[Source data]
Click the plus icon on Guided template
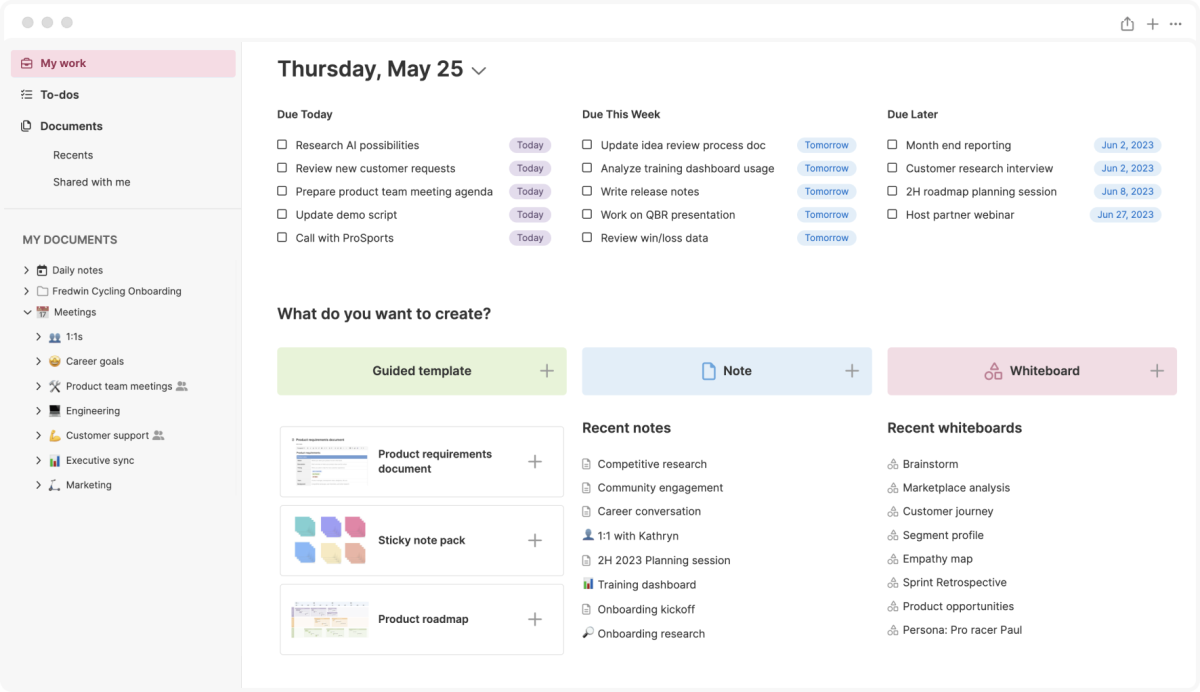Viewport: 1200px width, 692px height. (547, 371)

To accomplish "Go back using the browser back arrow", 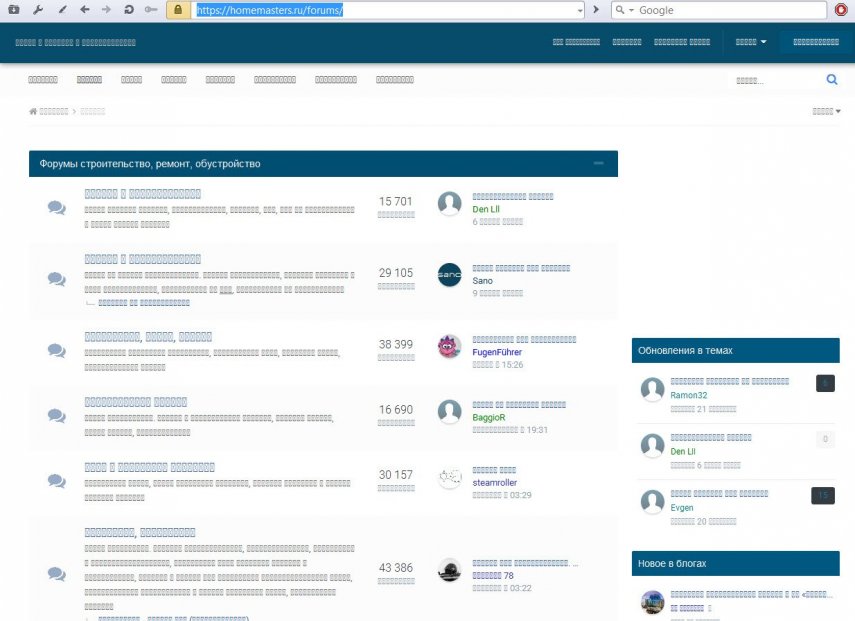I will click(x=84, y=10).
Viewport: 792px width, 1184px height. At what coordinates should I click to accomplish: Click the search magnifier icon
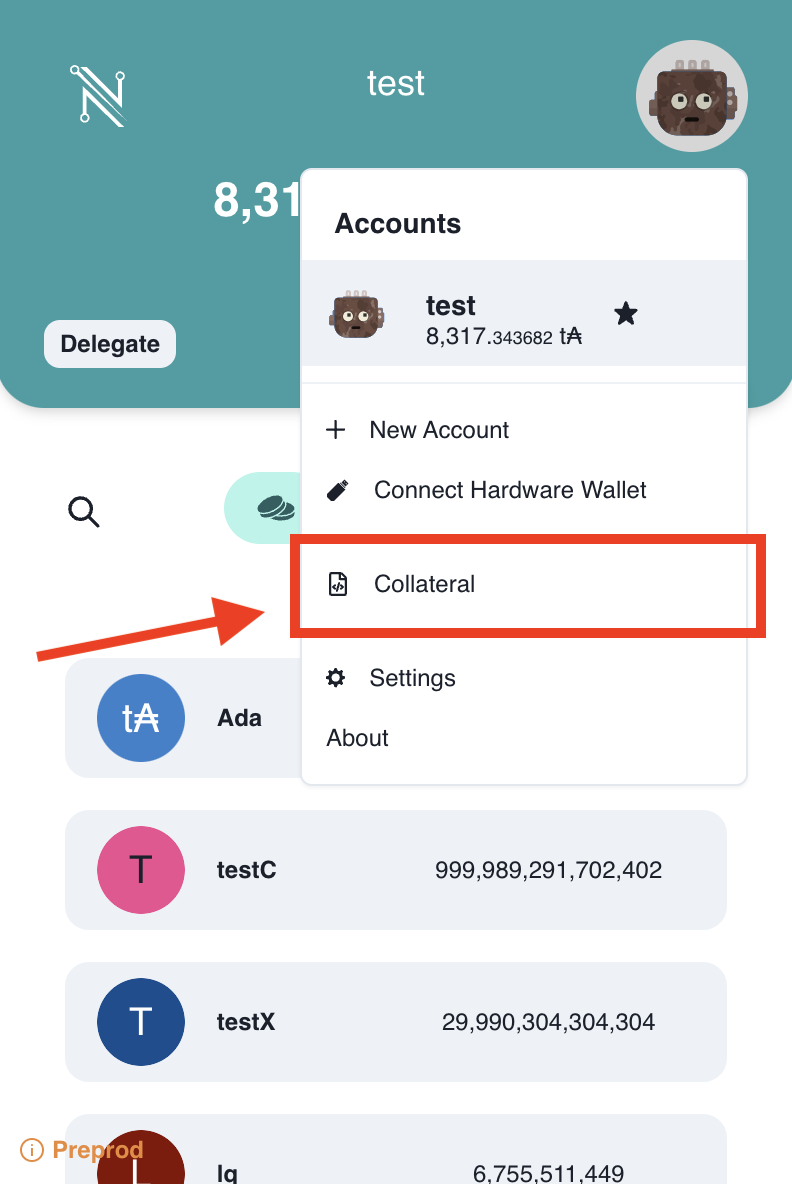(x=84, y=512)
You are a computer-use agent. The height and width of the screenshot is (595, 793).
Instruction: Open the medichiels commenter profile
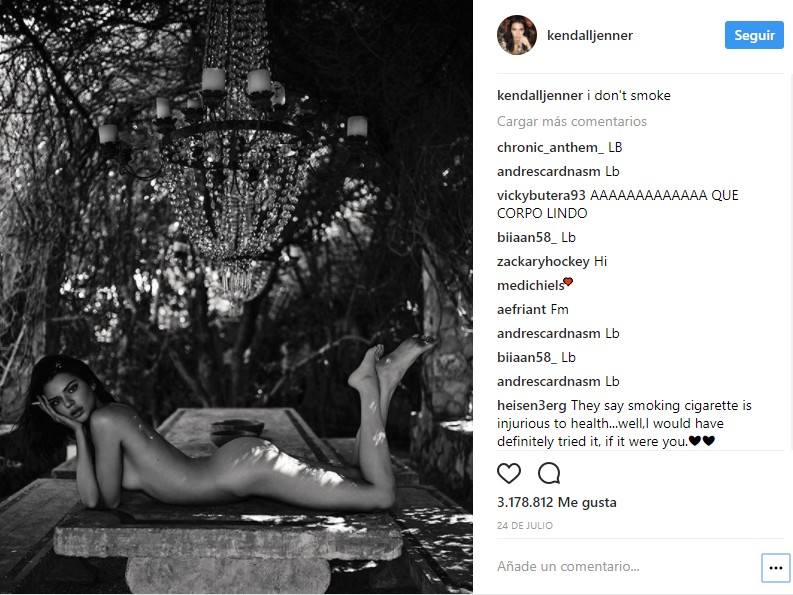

■ **WHAT THE EXERCISE ASKS**
The lines to copy run from the line containing "Viewport: 792px width, 1184px" through the end of the data above; copy exactly those, minus the pictures.

■ **ANSWER SPACE**
Viewport: 792px width, 1184px height. At what coordinates should I click to accomplish: Click the search magnifier icon
(x=84, y=512)
You are a computer-use agent. The height and width of the screenshot is (595, 793).
Instruction: Open the medichiels commenter profile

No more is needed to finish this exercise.